世界経済の中期見通し②:労働が成長の制約に
労働力の成長寄与は趨勢的に低下
前稿(コラム「世界経済の中期見通し①:中国経済が世界経済の重石に」、2024年4月25日)では、世界の中期成長率見通しに与える中国経済の影響について検討したが、本稿では、成長率のトレンドに影響を与える要因の一つである労働の投入について、考えてみたい。 世界の実質GDP成長率のトレンドは、2008年のリーマンショック(グローバル金融危機)を境に低下傾向を辿っている。中期成長率を要因分解すると、2001年~2007年の年間平均実質GDP成長率は+4.2%だったが、リーマンショック後の2008年~2019年の年間平均実質GDP成長率は+3.2%と0.91%ポイントも低下した(図表1)。

- **保存済みデータ項目**:
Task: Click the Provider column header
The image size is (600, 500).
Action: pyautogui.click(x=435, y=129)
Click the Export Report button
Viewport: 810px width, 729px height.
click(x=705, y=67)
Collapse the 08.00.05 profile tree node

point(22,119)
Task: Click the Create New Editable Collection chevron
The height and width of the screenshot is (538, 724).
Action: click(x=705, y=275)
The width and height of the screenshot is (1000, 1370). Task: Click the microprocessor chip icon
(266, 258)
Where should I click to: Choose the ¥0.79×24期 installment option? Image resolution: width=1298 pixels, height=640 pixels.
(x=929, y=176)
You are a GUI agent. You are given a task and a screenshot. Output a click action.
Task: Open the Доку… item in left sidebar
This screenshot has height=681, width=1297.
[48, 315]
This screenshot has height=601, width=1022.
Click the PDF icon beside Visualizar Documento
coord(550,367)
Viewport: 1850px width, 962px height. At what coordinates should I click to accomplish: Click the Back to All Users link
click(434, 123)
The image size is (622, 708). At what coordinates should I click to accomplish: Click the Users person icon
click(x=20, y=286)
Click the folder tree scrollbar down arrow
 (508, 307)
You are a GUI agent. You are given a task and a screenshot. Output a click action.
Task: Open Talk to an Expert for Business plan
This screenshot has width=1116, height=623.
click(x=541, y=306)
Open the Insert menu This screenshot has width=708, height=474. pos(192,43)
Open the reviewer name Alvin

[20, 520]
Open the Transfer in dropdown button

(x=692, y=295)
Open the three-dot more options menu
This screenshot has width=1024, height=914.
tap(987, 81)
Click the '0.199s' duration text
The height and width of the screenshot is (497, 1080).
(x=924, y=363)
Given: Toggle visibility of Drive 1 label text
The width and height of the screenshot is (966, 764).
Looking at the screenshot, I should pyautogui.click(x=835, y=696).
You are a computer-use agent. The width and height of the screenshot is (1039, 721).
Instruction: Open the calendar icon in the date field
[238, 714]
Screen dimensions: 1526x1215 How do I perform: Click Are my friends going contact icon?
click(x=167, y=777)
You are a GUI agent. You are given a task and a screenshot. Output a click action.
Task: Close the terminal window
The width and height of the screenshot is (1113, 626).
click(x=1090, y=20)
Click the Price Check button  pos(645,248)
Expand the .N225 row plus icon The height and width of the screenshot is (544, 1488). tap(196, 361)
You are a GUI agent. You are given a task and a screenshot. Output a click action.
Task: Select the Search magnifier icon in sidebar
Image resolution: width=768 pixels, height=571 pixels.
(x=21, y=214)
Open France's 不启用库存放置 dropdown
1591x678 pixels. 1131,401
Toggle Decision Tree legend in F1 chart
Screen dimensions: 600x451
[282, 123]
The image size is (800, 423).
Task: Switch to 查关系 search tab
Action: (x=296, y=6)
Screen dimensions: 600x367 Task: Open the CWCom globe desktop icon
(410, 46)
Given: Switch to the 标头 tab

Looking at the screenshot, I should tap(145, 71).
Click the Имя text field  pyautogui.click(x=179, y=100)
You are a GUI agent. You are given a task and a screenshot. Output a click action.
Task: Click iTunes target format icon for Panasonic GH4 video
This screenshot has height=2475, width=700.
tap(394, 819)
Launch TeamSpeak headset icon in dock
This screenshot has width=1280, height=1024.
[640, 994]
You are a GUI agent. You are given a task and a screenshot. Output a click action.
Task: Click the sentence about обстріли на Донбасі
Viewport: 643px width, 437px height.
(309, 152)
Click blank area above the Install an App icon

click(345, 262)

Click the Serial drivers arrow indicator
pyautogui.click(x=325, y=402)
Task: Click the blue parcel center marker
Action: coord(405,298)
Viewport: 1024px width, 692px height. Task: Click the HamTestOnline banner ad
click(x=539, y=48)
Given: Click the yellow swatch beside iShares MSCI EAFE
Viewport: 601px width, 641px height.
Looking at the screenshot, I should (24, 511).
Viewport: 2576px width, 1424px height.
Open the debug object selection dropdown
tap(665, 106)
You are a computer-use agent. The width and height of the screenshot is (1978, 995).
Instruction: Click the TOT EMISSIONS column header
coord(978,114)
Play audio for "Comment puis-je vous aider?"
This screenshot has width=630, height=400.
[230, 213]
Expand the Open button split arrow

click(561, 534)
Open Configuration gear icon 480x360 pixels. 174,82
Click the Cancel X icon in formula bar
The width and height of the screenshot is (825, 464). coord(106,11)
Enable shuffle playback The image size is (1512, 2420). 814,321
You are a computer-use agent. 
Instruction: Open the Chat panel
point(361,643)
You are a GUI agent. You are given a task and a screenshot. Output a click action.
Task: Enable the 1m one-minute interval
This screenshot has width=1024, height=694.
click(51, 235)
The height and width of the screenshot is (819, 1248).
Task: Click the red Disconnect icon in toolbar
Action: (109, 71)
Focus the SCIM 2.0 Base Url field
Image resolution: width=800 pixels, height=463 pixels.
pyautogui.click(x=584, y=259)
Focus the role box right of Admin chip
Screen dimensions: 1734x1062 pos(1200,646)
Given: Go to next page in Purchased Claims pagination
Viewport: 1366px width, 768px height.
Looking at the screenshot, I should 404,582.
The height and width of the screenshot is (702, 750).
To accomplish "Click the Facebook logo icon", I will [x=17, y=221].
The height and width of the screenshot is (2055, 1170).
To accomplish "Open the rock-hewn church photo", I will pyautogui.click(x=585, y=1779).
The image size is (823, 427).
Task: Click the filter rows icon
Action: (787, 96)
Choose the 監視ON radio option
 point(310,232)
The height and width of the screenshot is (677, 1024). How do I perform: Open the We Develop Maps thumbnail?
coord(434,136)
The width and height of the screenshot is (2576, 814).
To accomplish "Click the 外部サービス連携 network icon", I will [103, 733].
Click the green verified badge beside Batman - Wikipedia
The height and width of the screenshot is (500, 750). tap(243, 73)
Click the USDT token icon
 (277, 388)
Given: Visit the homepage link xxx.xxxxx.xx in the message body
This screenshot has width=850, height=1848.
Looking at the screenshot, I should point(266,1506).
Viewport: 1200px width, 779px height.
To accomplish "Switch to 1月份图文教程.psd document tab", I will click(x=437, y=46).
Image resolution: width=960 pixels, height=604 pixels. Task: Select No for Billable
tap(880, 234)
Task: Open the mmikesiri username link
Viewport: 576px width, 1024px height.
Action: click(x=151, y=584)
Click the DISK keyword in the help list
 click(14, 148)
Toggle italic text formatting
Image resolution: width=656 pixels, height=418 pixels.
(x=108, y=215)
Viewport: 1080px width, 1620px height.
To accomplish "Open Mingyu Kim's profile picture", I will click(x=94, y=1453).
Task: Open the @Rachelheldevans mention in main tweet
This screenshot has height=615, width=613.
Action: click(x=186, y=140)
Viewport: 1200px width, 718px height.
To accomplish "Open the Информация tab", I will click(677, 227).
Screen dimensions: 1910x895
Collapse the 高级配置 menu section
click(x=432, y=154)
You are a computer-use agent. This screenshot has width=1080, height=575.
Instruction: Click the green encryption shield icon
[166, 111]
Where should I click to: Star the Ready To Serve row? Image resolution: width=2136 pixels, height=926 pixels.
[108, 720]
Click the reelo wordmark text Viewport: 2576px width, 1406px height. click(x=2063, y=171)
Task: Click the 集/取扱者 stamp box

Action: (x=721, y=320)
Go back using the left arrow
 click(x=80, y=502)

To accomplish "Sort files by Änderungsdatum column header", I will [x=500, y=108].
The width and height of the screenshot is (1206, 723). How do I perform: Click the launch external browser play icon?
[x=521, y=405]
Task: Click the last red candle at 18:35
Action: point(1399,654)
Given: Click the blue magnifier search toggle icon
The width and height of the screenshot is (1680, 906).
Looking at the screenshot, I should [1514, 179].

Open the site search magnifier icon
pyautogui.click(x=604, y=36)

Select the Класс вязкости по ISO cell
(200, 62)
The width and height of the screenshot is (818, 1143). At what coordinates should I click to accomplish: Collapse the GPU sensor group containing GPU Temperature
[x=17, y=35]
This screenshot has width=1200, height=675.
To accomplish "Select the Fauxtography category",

- **作業指示**:
提示文では、2001年～2007年の世界の年間平均実質GDP成長率は何%とされているか。

- **出力結果**:
+4.2%